Güz geldikçe nöbetle değirmene kalkardık.

Doldururduk ambara bulgur ile yarmayı,

Böylelikle düşlerdik kışı da çıkarmayı.
 
Kavurma yapmak için keserdik koyunları,

Kış günleri -masal-la süslerdik oyunları.
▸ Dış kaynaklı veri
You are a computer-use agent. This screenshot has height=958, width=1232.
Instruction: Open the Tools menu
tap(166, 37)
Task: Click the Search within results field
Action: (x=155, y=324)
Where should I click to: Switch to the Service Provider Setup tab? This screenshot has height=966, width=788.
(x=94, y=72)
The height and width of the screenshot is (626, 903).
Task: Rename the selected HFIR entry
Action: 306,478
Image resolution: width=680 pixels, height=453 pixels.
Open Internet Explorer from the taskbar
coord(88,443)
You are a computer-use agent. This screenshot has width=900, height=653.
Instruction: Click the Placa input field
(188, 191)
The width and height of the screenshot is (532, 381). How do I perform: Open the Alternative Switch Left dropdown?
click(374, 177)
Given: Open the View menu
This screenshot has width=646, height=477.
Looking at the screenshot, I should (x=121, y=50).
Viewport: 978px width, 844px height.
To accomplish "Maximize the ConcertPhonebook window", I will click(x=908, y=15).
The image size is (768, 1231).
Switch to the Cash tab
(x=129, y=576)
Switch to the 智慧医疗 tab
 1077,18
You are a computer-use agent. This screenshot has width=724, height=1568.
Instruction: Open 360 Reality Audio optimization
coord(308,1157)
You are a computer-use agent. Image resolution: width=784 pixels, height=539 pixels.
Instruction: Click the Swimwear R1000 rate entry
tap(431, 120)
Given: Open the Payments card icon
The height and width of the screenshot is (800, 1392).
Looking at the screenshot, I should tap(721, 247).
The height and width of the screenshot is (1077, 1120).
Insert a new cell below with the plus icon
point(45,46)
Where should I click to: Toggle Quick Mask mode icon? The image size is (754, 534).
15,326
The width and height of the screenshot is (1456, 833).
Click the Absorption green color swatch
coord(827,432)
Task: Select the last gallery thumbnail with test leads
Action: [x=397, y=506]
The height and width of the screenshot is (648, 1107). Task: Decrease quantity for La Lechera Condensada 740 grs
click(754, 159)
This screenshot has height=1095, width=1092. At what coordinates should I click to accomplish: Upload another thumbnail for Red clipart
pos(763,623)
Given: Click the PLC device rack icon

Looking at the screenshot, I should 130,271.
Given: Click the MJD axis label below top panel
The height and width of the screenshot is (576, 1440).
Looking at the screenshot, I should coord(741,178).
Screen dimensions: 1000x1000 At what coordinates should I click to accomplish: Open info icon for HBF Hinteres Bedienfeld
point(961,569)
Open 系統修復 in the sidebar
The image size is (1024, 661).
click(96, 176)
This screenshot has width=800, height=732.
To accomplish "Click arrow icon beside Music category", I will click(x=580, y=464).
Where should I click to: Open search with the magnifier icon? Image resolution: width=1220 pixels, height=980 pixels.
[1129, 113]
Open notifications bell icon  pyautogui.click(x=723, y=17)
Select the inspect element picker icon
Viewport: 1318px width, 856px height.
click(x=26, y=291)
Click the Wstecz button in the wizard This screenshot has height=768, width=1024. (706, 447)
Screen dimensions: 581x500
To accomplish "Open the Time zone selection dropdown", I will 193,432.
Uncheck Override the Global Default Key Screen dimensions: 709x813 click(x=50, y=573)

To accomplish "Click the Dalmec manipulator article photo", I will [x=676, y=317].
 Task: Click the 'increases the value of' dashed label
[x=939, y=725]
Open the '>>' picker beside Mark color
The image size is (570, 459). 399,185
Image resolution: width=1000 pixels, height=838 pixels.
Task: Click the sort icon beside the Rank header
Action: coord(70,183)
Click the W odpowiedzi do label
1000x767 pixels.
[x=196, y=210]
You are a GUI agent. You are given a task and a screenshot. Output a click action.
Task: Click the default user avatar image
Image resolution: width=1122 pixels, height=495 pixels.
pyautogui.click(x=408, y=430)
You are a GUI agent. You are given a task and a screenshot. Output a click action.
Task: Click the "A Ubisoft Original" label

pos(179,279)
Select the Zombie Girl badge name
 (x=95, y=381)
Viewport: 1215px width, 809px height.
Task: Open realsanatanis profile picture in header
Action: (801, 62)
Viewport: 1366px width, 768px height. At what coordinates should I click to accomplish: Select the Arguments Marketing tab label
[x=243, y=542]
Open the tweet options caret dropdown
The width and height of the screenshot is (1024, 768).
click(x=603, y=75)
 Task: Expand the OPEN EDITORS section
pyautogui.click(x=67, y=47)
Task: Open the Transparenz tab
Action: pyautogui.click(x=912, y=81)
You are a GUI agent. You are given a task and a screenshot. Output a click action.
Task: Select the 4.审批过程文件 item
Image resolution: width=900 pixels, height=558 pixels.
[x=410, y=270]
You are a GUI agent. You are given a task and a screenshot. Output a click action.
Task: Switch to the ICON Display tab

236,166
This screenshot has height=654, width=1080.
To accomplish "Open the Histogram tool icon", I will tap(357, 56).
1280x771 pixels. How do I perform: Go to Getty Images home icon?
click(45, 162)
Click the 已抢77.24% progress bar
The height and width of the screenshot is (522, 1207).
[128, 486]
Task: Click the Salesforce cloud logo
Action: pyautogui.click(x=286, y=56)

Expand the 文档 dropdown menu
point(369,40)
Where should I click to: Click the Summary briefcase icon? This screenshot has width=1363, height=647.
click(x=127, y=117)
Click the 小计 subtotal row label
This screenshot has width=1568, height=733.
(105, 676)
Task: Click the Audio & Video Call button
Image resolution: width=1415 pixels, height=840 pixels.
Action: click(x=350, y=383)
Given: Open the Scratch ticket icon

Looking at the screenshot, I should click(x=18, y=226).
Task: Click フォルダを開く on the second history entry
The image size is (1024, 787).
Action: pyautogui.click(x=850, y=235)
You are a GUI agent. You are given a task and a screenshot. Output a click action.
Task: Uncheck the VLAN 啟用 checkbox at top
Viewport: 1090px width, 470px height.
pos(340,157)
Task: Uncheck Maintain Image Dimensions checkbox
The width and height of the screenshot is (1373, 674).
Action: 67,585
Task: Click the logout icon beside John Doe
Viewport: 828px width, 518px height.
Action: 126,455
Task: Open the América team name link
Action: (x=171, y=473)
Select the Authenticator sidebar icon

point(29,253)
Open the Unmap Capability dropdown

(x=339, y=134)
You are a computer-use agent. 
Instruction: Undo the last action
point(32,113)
Cin, Peri’den bahsedip ürkütürdük herkesi,

Ziyaretle korkutup keserdik çıkan sesi.
 
Ay’ın tutulmasıyla, Güneş’in tutulması,

Büyük olay olurdu onların kurtulması.

Teneke, kap-kacağı ne bulursak çalardık,

Kurtarınca onları çok hülyaya dalardık.

Evlerde banyo yoktu, lüküstü -gusulhane-,

Hamama gitmek için ancak buydu bahane.

‘Öfeleme’ yenirdi, ‘Samut’ kokardı hamam,

Bu ziyafetten sonra banyo olurdu tamam.

‘Gelin Hamamı’ ile ‘Kırk Hamamı’ çok hoştu,

Yapılan eğlencenin, halk keyfinden sarhoştu

Darbuka eşliğinde çalınıyordu sazlar.

Neş’e ile oynardı müşteri kadın, kızlar.

Her zaman kuvvetliydi, güçlüydü imanımız,

Arkadaşlık uğruna feda idi canımız.

Kalbimiz zengin idi belki azdı nakdimiz,

Buna rağmen neş’eyle geçer idi vaktimiz.

Yorumlar 1
Bülent Korkmaz 03 Şubat 2022 14:23

Vahdettin Abi, sağ olasın, sağlıklı olasın, hakkım olmayan şekilde beni övmüşsün yazında ama elbette asıl övgüyü Celal Amcamız hak ediyor. Sizin onunla ilgili "Vakıf İnsan" tanımınız bence Celal Amca hakkında yapılmış en güzel tariflerden biri. Yakın çevresinde olmaktan onur duyan birisi olarak ben de başkaları da tanık ki, Celal Amca "araştırmacı, gazeteci", senin de belirttiğin gibi, "Malatya'nın iyisi ve kötüsüyle yitip giden değerlerine ışık tutan bir fener işçisi" olmanın üzerinde vakıf insandır. Onun, kendi deyimiyle, yazıhanesi maalesef birçoğu göçüp gitmiş olsa da halen birçoğumuza (ve bana da) vakit bulduğumuzda uğradığımız bir sığınak, bilgilenme, moral bulma yeridir. Kendisi bunu yazdığıma kızacaktır ama :) çayımızı çorbamızı da eksik etmez. Bu hoş yazın için sana tekrar teşekkür ediyorum Vahdettin Abi; eline, kalemine sağlık.